▸ **Exercise instructions**:
a – According to the Annisa Ananda Nusyirwan biography, at which university did she study law?
b – Print the Annisa Ananda Nusyirwan biography from "- Born: Annisa" to "2017 (Top 10)".
c – Proceed with the Annisa Ananda Nusyirwan biography, picking up after its final sentence.
::: Page extract :::
- Born: Annisa Ananda Nusyirwan 14 August 1991 (age 33) Padang, West Sumatera
- Height: 1.74 m (5 ft 8+1⁄2 in)
- Beauty pageant titleholder
- Title: Miss Eco Indonesia 2017 Miss Earth Indonesia 2014
- Hair color: Black
- Eye color: Black
- Major competition(s): Puteri Indonesia 2011 (Top 10) Miss Earth Indonesia 2014 (Winner) Miss Earth 2014 (Unplaced) Miss Eco International 2017 (Top 10)

= Annisa Ananda Nusyirwan =

Indonesian beauty pageant titleholder (born 1991)

Annisa Ananda Nusyirwan (born 14 August 1991) is an Indonesian beauty pageant titleholder who was crowned Miss Earth Indonesia 2014 and represented her country at the Miss Earth 2014 pageant.

==Early life==
Annisa studied law at Parahyangan Catholic University in Bandung, West Java. She also received a master's degree in notary at Padjajaran University in Bandung. Previously, she was crowned as Bintang Pantene 2012, Top 10 Anggun Cari Bintang Pantene 2011, 2nd Runner-up Gadis Suzuki Sumatera Barat 2008, The Best Performance pemilihan Top Model Riau 2007, 1st Runner-up Fashion Show Don Bosco Fair 2005.
::: Information supplied :::
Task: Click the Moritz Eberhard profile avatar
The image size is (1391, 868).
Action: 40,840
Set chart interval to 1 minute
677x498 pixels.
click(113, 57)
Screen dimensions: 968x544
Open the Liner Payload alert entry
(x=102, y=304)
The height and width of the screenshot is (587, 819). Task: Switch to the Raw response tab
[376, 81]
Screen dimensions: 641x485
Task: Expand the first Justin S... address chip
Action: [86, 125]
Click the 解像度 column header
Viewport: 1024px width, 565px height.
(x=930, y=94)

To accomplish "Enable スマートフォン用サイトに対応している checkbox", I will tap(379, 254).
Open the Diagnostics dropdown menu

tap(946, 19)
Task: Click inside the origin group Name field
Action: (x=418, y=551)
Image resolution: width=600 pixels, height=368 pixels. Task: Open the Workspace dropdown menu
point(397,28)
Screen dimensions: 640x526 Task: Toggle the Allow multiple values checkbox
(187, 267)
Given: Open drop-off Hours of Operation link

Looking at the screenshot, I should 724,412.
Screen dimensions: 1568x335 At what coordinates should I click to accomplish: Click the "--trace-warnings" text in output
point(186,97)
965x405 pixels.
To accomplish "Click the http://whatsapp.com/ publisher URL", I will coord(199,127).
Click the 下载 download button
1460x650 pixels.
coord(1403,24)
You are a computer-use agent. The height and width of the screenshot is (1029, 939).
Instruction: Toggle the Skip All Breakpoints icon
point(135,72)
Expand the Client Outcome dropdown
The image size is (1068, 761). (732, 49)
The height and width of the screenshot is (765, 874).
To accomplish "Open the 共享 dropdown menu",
:::
▸ **Outputs in order**:
a – Parahyangan Catholic University in Bandung, West Java.

b –
- Born: Annisa Ananda Nusyirwan 14 August 1991 (age 33) Padang, West Sumatera
- Height: 1.74 m (5 ft 8+1⁄2 in)
- Beauty pageant titleholder
- Title: Miss Eco Indonesia 2017 Miss Earth Indonesia 2014
- Hair color: Black
- Eye color: Black
- Major competition(s): Puteri Indonesia 2011 (Top 10) Miss Earth Indonesia 2014 (Winner) Miss Earth 2014 (Unplaced) Miss Eco International 2017 (Top 10)

c –
==Beauty Pageant==
===Puteri Indonesia 2011===
Annisa was crowned as Puteri Sumatera Barat 2011 and she competed at Puteri Indonesia 2011 representing West Sumatera. She placed in the Top 10. Meanwhile, the reigning titleholder of Puteri Indonesia was Maria Selena of Central Java and represented Indonesia at Miss Universe 2012 in Las Vegas, United States.

===Miss Earth Indonesia 2014===
Annisa was crowned as Miss Earth Indonesia 2014 represented West Sumatera.

===Miss Earth 2014===
Annisa represented Indonesia at Miss Earth 2014 but was unplaced.

===Miss Eco International 2017===
Annisa was appointed as Miss Eco Indonesia 2017 and represented Indonesia at Miss Eco International 2017 pageant held in Egypt. At the event, she was among the Top 10 (6th placed), winning Best Eco Dresser, and also 2nd Runner-up Best National Costume.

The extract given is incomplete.